A French Canadian woman gave me the first taste of this life a few years ago. Myself, I remember that first orchard with love. Somehow my dreams and description of the pickets life always flow back to those days. An old Hungarian, riding his tractor from picker to picker. Talking politics, economics, and most important food. Wine seemed always to be on hand. And at the end of the day, we all came together and talked of our travels and where our next great leap would be. After this lt week, I have come to find this was indeed a special place and time. Yet the act of picking is indeed the same, with much of the same pleasures.

To reach up into the tree and a take hold of a pear is to make a connection with production and source. I feel part of the flow of food rather then just a rote consumer. To know where your food comes from, and to give it the care needed, is a special act of meditation. While picking all day the trees and rows blur. Bins fall unto bins, and soon, you just become one with the act. Like those silent wary figures that I seen years before, each evening comes with a sort of worn feel, yet it is different then those given from city work. To feel a sense of physical connection to what gives you your livelihood, there is a gratification in the fatigue of the arms and back. For these hands grasped... For these arm reached... For these legs supported... And these eyes did gaze over countless rows. It is enough to gain just a slice of the larger picture with each day... This is part of why I love picking fruit.

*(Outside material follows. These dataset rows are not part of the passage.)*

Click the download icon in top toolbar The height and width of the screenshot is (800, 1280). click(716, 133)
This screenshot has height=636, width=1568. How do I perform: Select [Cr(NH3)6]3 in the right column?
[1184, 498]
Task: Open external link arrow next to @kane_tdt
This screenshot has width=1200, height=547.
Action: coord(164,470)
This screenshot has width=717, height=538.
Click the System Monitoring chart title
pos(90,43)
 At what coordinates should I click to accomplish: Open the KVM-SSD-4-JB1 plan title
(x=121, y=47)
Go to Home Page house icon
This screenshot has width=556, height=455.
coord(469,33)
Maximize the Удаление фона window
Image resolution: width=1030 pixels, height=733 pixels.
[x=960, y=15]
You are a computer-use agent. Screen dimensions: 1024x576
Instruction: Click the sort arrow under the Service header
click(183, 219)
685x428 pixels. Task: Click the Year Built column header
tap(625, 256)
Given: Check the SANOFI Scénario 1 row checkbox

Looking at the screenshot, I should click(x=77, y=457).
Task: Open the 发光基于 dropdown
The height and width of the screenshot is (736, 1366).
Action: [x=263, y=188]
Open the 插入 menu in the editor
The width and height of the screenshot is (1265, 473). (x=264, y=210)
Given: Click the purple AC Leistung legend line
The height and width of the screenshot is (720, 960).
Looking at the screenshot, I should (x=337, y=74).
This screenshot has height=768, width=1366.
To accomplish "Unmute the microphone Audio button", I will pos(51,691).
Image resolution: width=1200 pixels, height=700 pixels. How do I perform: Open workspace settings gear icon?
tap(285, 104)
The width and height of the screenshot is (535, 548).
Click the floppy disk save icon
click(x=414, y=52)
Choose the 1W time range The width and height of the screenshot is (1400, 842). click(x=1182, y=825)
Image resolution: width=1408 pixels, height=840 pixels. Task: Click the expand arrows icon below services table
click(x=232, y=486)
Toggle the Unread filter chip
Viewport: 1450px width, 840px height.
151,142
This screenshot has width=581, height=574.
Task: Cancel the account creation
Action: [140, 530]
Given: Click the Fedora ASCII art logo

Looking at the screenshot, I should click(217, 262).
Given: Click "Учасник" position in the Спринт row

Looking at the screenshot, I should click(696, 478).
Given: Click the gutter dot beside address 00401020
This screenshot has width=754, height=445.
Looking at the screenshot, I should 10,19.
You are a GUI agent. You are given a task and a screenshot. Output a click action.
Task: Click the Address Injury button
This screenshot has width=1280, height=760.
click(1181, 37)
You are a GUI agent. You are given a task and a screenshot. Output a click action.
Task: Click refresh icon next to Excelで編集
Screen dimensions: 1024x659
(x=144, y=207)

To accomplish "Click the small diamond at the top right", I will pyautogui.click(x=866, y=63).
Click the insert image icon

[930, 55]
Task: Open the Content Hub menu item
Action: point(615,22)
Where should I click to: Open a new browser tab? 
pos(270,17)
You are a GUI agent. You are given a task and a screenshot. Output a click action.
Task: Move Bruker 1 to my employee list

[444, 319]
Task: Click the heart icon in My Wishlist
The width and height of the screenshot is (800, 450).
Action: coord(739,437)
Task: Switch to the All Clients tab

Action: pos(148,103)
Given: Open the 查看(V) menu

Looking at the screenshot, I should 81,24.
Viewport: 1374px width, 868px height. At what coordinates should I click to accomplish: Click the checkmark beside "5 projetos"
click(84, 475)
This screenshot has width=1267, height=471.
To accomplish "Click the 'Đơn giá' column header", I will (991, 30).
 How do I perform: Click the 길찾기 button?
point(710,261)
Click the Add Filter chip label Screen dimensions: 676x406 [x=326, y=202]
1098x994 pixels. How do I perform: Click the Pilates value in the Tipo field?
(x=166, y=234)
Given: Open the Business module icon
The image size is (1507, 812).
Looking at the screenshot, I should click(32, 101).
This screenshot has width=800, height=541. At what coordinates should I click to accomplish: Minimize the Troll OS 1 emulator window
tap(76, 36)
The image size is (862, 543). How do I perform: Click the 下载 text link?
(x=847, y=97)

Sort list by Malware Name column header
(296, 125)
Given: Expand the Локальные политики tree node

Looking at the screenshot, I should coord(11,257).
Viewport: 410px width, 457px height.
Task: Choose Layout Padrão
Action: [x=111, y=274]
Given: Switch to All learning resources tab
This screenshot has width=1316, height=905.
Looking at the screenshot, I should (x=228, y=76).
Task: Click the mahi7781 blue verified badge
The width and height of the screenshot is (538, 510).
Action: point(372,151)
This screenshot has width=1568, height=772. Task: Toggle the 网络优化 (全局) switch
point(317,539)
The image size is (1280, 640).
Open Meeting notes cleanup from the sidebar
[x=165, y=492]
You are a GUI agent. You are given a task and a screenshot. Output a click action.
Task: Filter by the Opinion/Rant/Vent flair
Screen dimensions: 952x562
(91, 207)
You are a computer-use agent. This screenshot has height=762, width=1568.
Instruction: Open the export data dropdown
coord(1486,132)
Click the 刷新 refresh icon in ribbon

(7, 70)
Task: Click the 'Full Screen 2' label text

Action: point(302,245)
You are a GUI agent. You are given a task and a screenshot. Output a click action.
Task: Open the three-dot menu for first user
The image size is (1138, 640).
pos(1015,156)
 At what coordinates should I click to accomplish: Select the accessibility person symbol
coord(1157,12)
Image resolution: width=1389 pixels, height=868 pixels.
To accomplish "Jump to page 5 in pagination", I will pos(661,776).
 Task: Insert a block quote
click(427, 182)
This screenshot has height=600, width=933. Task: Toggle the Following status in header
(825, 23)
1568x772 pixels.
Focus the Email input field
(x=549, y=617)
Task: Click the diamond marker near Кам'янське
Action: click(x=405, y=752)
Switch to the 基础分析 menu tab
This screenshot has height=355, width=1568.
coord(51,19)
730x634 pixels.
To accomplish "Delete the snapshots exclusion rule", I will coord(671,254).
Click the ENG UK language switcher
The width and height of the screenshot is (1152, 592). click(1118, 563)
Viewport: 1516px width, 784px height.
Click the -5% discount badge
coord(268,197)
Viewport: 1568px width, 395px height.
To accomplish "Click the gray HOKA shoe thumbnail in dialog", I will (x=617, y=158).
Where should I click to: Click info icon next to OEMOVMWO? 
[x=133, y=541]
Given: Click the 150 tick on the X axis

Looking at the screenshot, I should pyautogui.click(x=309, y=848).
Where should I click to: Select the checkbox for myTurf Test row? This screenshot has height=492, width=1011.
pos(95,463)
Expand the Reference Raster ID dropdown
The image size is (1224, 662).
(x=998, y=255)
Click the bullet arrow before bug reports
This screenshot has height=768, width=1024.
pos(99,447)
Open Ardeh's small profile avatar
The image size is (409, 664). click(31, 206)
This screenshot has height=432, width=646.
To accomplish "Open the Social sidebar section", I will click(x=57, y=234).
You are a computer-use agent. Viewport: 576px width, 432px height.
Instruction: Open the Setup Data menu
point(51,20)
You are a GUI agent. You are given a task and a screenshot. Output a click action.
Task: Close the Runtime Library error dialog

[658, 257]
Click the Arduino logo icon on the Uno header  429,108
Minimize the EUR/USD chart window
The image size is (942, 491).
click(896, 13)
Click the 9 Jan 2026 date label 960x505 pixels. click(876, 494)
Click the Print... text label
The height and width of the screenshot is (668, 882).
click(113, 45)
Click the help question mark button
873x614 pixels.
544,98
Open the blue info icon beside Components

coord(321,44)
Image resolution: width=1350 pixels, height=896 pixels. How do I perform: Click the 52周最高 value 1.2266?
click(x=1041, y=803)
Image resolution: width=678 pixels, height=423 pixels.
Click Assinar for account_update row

This year I have taken on another into the fields. Teaching her how to pick, carry her bag, set her ladder and work around the tree. She seems to have taken to it like I did my first time. At the end of the day craving once more to pick the fruit and be among the trees leafy arms. I believe that once a person gains knowledge, they must begin to give it away. Knowledge is someone not to be kept close and secret, but like good experiences shared with one another. Here was my opportunity to give back the gift that Line had given me two years ago. One of the secret joys of a Vagabond. To take the work and to become part of it, in that moment...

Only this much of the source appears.